Par Karim Berkani, le 20 février 2004

Je prend la plume pour réagir à la réponse de « Dialogue & Initiative » à « l’appel contre la guerre à l’intelligence ». Le titre de cette réponse est « l’immobilisme n’est pas une solution ! ».

L’évidence de ce propos cache de nombreuses choses. L’immobilisme est un jugement par un observateur de l’absence de mouvement d’un objet. Ce jugement se fait à partir d’un filtre des informations provenant de l’objet. Nous pouvons constater l’immobilisme si les informations récoltées dans plus de deux temps différents sont différentes. Nous remarquons que le filtre joue un rôle central et sa définition est un problème. En effet, deux filtres peuvent donner des résultats différents : par exemple, dans un cas il y a immobilisme et dans l’autre pas. La définition du filtre est donc un problème difficile. Ma compréhension de la réponse apportée par « Dialogue & Initiative » serait que le filtre est pour eux en fait « la réalité ». Ils n’ont cependant pas précisé de manière complète quelle est cette réalité particulière. Pourquoi est-ce que j’abaisse leur réalité à une situation particulière ? Je le fais car s’il existait une unique réalité, nous aurions conscience de tout et donc tous les problèmes seraient résolus. De plus, il n’est pas possible de nier que la subjectivité participe à la définition d’une réalité. « Dialogue & Initiative » présente dix vérités et nous permettent ainsi de mieux comprendre leur réalité. Le premier point nous indique que « seule l’économie de marché permet de créer des richesses ». L’économie de marché et la richesse sont-elles apparues en même temps ? Là, je ne comprends pas. Le mot richesse n’est pas défini. Aussi, je fais confiance aux historiens pour éclaircir mes idées sur ce sujet. Mais, j’avoue que je doute fortement de l’universalité de ce propos.

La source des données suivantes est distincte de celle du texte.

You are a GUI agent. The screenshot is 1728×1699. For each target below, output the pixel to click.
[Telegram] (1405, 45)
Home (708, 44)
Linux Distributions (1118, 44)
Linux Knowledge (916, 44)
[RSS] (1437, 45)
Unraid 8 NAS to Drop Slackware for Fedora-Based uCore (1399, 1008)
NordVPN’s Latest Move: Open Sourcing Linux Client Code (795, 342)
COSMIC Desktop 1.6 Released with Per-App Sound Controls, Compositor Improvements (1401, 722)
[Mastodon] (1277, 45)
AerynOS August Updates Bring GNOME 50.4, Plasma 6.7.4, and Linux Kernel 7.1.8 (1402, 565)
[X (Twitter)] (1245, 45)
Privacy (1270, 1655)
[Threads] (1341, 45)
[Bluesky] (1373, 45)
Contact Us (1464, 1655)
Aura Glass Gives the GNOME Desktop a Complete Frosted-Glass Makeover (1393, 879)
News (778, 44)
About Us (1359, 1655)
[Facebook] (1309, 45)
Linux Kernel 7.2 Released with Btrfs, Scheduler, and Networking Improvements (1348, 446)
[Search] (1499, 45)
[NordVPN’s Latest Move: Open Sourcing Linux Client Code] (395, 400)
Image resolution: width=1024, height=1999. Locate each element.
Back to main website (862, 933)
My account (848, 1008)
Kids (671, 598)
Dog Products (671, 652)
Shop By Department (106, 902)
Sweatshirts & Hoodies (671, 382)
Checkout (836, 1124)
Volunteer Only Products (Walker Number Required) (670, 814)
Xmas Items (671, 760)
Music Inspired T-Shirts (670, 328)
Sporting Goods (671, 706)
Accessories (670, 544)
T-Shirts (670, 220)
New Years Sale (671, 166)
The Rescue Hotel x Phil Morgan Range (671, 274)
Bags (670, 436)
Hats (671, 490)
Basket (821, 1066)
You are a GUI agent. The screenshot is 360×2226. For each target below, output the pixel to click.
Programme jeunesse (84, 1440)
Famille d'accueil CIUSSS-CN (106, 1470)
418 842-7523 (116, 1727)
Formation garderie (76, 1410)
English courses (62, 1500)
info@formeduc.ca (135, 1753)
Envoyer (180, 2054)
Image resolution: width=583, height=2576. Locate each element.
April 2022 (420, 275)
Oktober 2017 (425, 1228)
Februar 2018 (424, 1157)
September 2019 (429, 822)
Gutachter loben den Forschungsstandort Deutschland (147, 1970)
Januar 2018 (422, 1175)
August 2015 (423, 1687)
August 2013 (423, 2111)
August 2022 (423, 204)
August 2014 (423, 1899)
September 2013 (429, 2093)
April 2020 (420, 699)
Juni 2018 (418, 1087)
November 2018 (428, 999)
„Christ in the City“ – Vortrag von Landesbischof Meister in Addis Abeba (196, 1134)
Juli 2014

De plus, je suis heureux de voir que les valeurs de la république soient mises en valeur dans les propos de « dialogue & initiative ». Cependant, je me pose la question naïve suivante : en quoi les actions du gouvernement respectent-elles les valeurs de la république ? La difficulté n’est, en effet, pas de prétendre un résultat mais de vérifier sa véracité. Pour cette raison, je viens en aide à ce gouvernement en lui proposant de changer sa méthode. Il faut apprendre à cerner raisonnablement les limites d’un programme politique. Il est nécessaire d’avoir des observateurs qui jugent pour assurer pour le mieux la légitimité d’une affirmation. Je pense ainsi qu’il est tout à fait normal que les intellectuels ne soient pas d’accord sur la méthode et sur la qualité du résultat du gouvernement. Il est tout à fait normal qu’ils opposent leurs réalités à la réalité du gouvernement. Le filtre de leurs pensées participe au progrès. La qualité même de leurs travaux est de s’intéresser à divers problèmes. Ils offrent ainsi de nombreuses observations et solutions aux questions qu’une société peut se poser. Ils donnent, par exemple, des repères aux citoyens pour évoluer dans sa propre existence et s’ouvrir à d’autres mondes. Si les réalités des intellectuels sont « immobilistes » cela signifie que la réalité de « Dialogue & Initiative » l’est encore plus !

La place dans la société que les intellectuels occupent n’est pas suffisamment mise en valeur dans le champ de l’espace public. Par exemple, il n’y a pas assez d’émissions à la télévision, à des heures de grande écoute, faisant la promotion du savoir, et en particulier de la recherche et de l’enseignement. De plus, Il est certain que la suppression des postes dans l’enseignement et la recherche ne permettra pas de facilité la diffusion du savoir, le partage de l’intelligence et de toujours offrir la possibilité à tous les citoyens de pouvoir exprimer leur créativité. Et donc, il est fort probable que les fractures sociales s’accentuent.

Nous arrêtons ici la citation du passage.